Em todos estes anos, não só a Rede Globo, mas SBT, Band, RecordTV, extinta Excelsior e TV Tupi apresentaram novelas ‘De Catiguria’, com dizia Bebel em ‘Paraíso Tropical’. Prova disto é ‘Pantanal’, grande sucesso de Benedito Ruy Barbosa, na Tupi, que ganhará remake em fevereiro, na Globo. SBT, conhecido pelas exibições de tramas mexicanas, fez sucesso com produções como ‘Vende-se Um Véu de Noiva’ e ‘Revelação’, além de remakes como ‘Amigas e Rivais’ e ‘Esmeralda’.
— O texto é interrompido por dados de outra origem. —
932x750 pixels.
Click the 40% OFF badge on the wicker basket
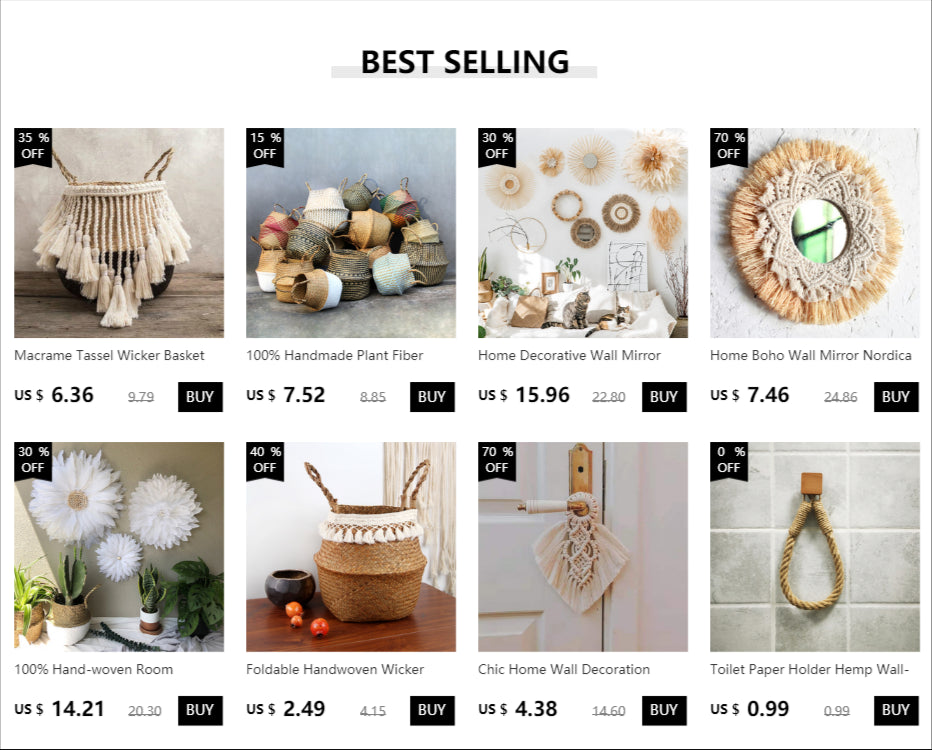[265, 460]
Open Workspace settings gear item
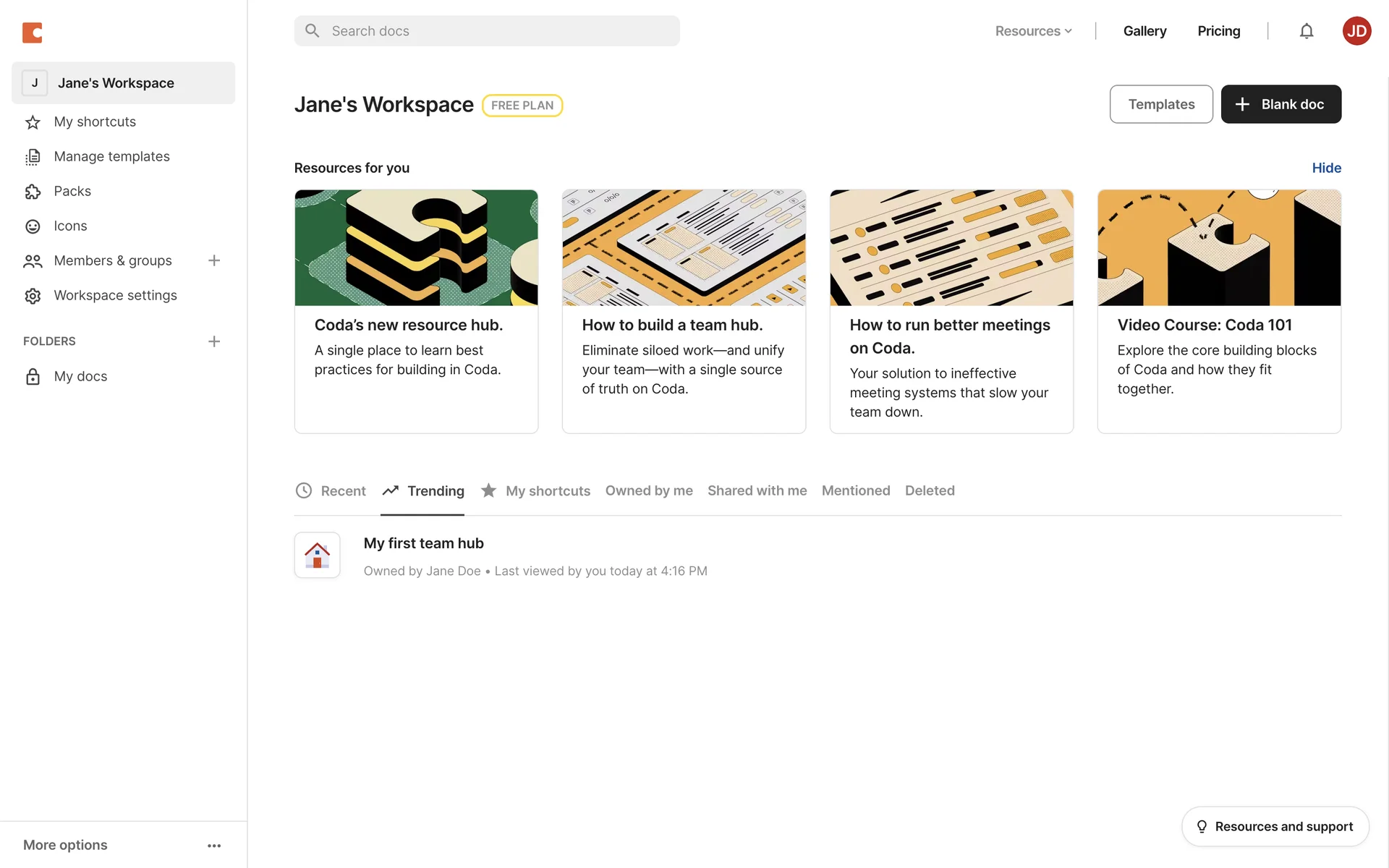The height and width of the screenshot is (868, 1389). coord(115,295)
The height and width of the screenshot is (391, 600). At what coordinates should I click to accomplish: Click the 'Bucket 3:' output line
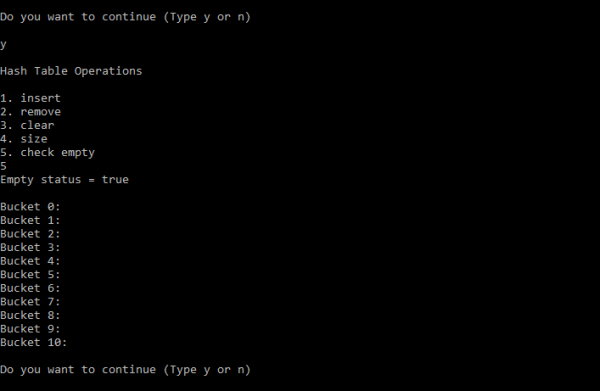coord(30,248)
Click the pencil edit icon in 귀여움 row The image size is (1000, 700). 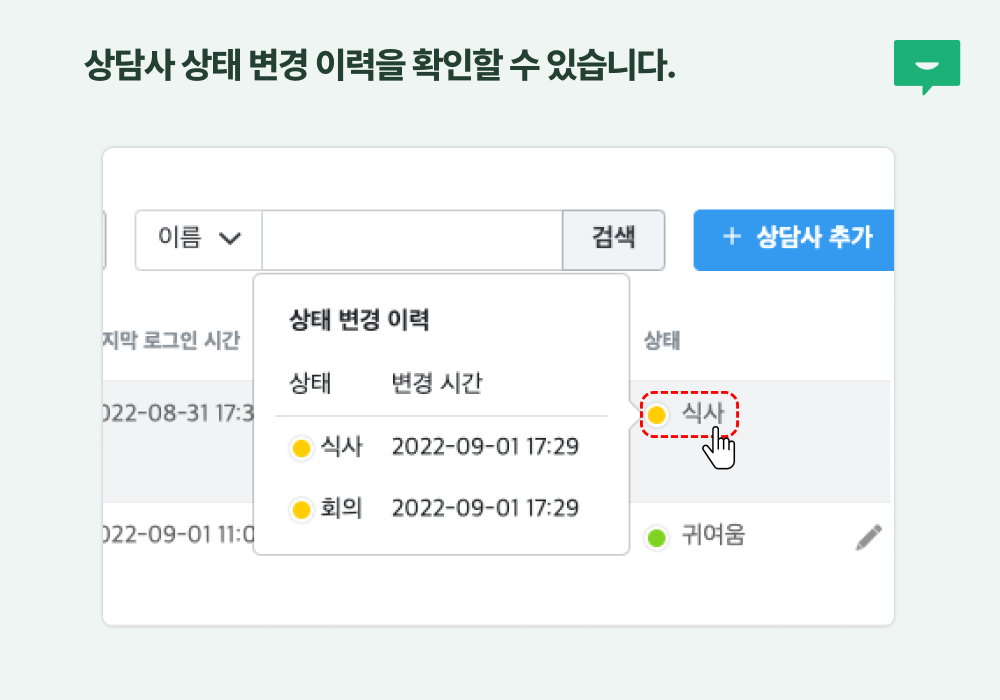(869, 537)
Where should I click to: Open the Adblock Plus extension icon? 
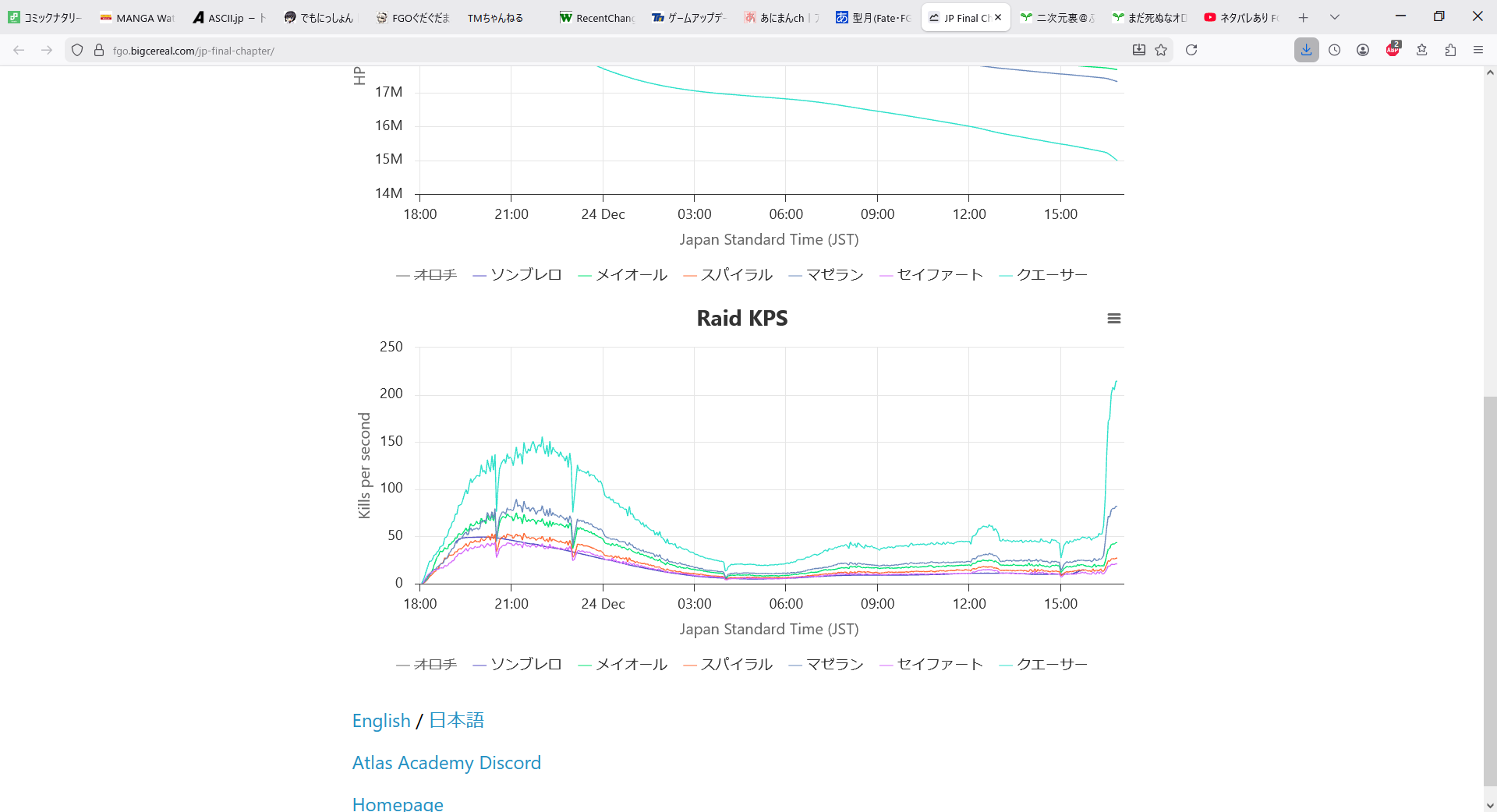[x=1393, y=50]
‘Chamas da Vida’, da RecordTV foi uma novela de tirar o fôlego, assinada por Christianne Fridman. ‘Prova de Amor’, da mesma emissora também fez a Globo, líder de audiência, sentir aquela famosa dor de cotovelo. Recentemente, a emissora cativou público com novelas bíblicas e ‘Os Dez Mandamentos’ entrou para a história, chegando a vencer, pela primeira vez, uma novela das nove da concorrente. Por isso, nesta crítica, a RecordTV pega emprestado o bordão de Márcia de ‘Chocolate Com Pimenta’ e diz: ‘Sou chique, benhê’.

Em 21 de dezembro (uma terça), a Globo fará especial sobre a data. Atores, atrizes, diretores e autores dão depoimentos sobre as novelas. Afinal, por mais que uma pessoa não seja fã do gênero, certamente já acompanhou um capítulo, entrou em alguma discussão ou usou um famoso bordão, como estes citados acima. O fato é que a cada nova estreia, de sete em sete meses, uma nova novela entra no ar, um novo roteirista coloca a cabeça para pensar e os noveleiros vão dizer aos que insistem apostar no fim do gênero: “Vocês não imaginam o prazer que é estar de volta”, igualzinho a Clara de ‘O Outro Lado do Paraíso’.

Publicado na edição 10.631 de 11 a 14 de dezembro de 2021.